If the minister had any new evidence to rebut this, he did not produce it. What he did have was survey data. One chart lamented that “many Canadians feel the next generation’s standard of living will be lower,” based on a Nanos poll taken last month. Another, based on an Ekos poll last year, showed a declining percentage of Canadians identify themselves as middle class. The label: “Canadians are increasingly feeling left out of the middle class.”
Liberals used to take a dim view of this sort of perception-based decision making. When the Harper government claimed it didn’t matter if the official statistics showed crime rates falling to their lowest levels in decades, because people felt as if crime was rising, Liberals rightly scoffed. Now a similar fact-free feeling — the middle class is getting nowhere — is the foundation of their whole economic platform.
Liberals are by no means the only ones playing this game. Rather than answer questions raised by her signature proposal to subject every refugee, immigrant or tourist to a quiz on their belief in “Canadian values” — questions such as why this is needed, what it would accomplish, and what it would cost — Kellie Leitch refers to polls showing sizeable majorities of Canadians support the idea.
Likewise, those raising the alarm over Motion 103, unable to answer how a parliamentary motion with no legal force or effect could restrict free speech, have lately taken to citing polling data showing a majority of Canadians with varying concerns about the motion.
It’s easy enough to gin up a poll in support of just about anything, of course, depending on how you ask the question.

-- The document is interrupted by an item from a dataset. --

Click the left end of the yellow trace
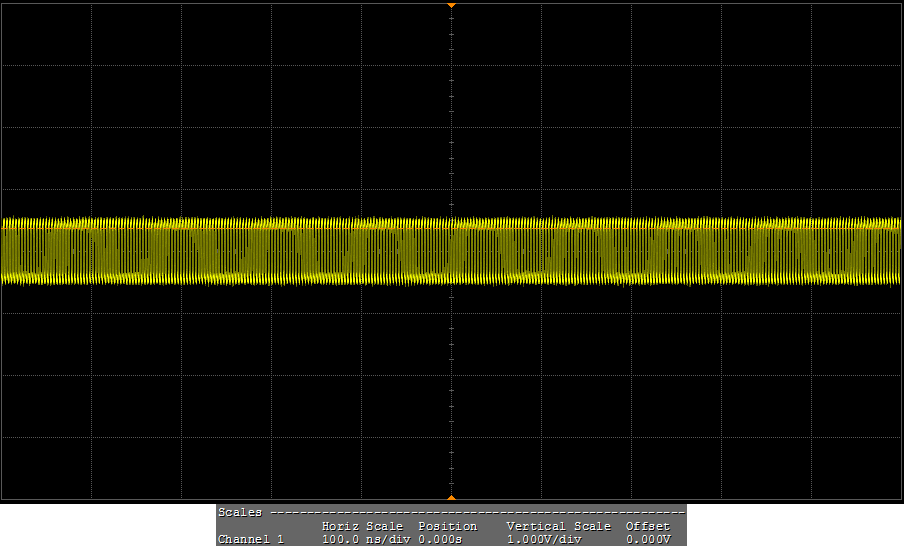This screenshot has height=546, width=904. coord(6,251)
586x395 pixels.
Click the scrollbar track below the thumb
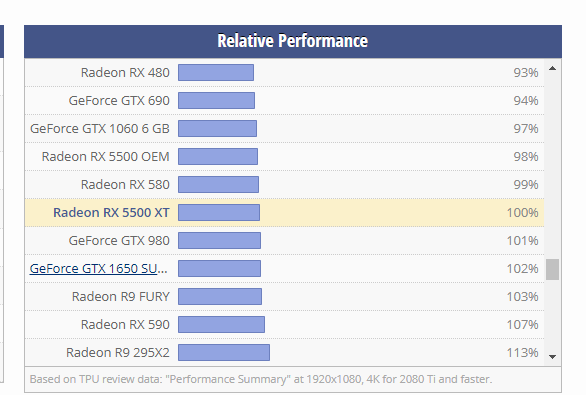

The people waving them about today are in many cases the same ones who not long ago were railing ago about all the pollsters who failed to call Donald Trump’s victory (in fact, they called the vote to within a percentage point: Clinton beat him by two points, instead of the three points in the consensus forecast).
But let’s suppose these polls are genuine reflections of current public opinion. That’s a good answer to the question: what does the public think on these issues? It’s no answer at all to the question: are they right to think so? Yet that is how they are invoked: if that’s how the public feels, it must be true.
Skeptics are challenged, in tones of indignation: what, so you’re saying that millions of Canadians … are wrong?
Well, yes. What of it?
“Millions of people” are quite capable of believing things that aren’t true, particularly on matters to which they have given very little thought and with which they have little personal experience. The political science literature is filled with examples of people cheerfully offering their opinions to pollsters on entirely fictional events and people. As Will Rogers used to say, “there’s lots of things that everybody knows that just ain’t so.”
Climate skeptics rightly make the point that the overwhelming consensus of expert opinion on global warming is not enough, in itself, to prove it is right. Science is not a popularity contest: throughout history, individuals have stood against conventional opinion, and been vindicated, But let 1,340 randomly selected Canadians have their dinner interrupted to answer a question from a telemarketer about a subject they’ve barely heard of, and suddenly it’s gospel.
Experts, it is true, can sometimes be mistaken. But if experts can get it wrong, the public is at least as capable of it. And yet these days we are enjoined to reflexively reject the former, and just as reflexively to believe the latter. Perhaps we should rather trust the data.